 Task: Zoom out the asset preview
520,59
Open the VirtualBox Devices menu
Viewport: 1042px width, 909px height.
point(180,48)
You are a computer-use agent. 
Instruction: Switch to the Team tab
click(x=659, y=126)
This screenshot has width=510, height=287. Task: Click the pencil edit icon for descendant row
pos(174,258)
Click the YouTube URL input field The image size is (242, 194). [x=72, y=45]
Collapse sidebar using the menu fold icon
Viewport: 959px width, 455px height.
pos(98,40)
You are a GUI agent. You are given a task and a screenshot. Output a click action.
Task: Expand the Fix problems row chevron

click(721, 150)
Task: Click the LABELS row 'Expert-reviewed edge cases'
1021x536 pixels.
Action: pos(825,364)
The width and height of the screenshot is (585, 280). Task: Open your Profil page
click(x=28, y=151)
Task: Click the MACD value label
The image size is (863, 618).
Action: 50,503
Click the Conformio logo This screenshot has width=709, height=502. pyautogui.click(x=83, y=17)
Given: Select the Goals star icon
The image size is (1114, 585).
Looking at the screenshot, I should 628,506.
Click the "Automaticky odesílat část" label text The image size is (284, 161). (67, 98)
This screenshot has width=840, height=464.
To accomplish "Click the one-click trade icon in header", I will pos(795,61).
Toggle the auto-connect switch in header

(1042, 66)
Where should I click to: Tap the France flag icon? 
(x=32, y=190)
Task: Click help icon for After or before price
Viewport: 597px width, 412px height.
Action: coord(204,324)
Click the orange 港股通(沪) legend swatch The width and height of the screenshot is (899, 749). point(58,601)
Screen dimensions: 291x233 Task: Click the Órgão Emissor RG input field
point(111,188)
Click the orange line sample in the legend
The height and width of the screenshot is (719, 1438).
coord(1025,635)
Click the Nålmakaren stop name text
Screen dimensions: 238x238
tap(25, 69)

### TASK DETAILS:
Could you copy out every line of the records above, character for character, with nothing changed, added, or left out?

### TASK RESULT:
 Task: Zoom out the asset preview
520,59
Open the VirtualBox Devices menu
Viewport: 1042px width, 909px height.
point(180,48)
You are a computer-use agent. 
Instruction: Switch to the Team tab
click(x=659, y=126)
This screenshot has width=510, height=287. Task: Click the pencil edit icon for descendant row
pos(174,258)
Click the YouTube URL input field The image size is (242, 194). [x=72, y=45]
Collapse sidebar using the menu fold icon
Viewport: 959px width, 455px height.
pos(98,40)
You are a GUI agent. You are given a task and a screenshot. Output a click action.
Task: Expand the Fix problems row chevron

click(721, 150)
Task: Click the LABELS row 'Expert-reviewed edge cases'
1021x536 pixels.
Action: pos(825,364)
The width and height of the screenshot is (585, 280). Task: Open your Profil page
click(x=28, y=151)
Task: Click the MACD value label
The image size is (863, 618).
Action: 50,503
Click the Conformio logo This screenshot has width=709, height=502. pyautogui.click(x=83, y=17)
Given: Select the Goals star icon
The image size is (1114, 585).
Looking at the screenshot, I should 628,506.
Click the "Automaticky odesílat část" label text The image size is (284, 161). (67, 98)
This screenshot has width=840, height=464.
To accomplish "Click the one-click trade icon in header", I will pos(795,61).
Toggle the auto-connect switch in header

(1042, 66)
Where should I click to: Tap the France flag icon? 
(x=32, y=190)
Task: Click help icon for After or before price
Viewport: 597px width, 412px height.
Action: coord(204,324)
Click the orange 港股通(沪) legend swatch The width and height of the screenshot is (899, 749). point(58,601)
Screen dimensions: 291x233 Task: Click the Órgão Emissor RG input field
point(111,188)
Click the orange line sample in the legend
The height and width of the screenshot is (719, 1438).
coord(1025,635)
Click the Nålmakaren stop name text
Screen dimensions: 238x238
tap(25, 69)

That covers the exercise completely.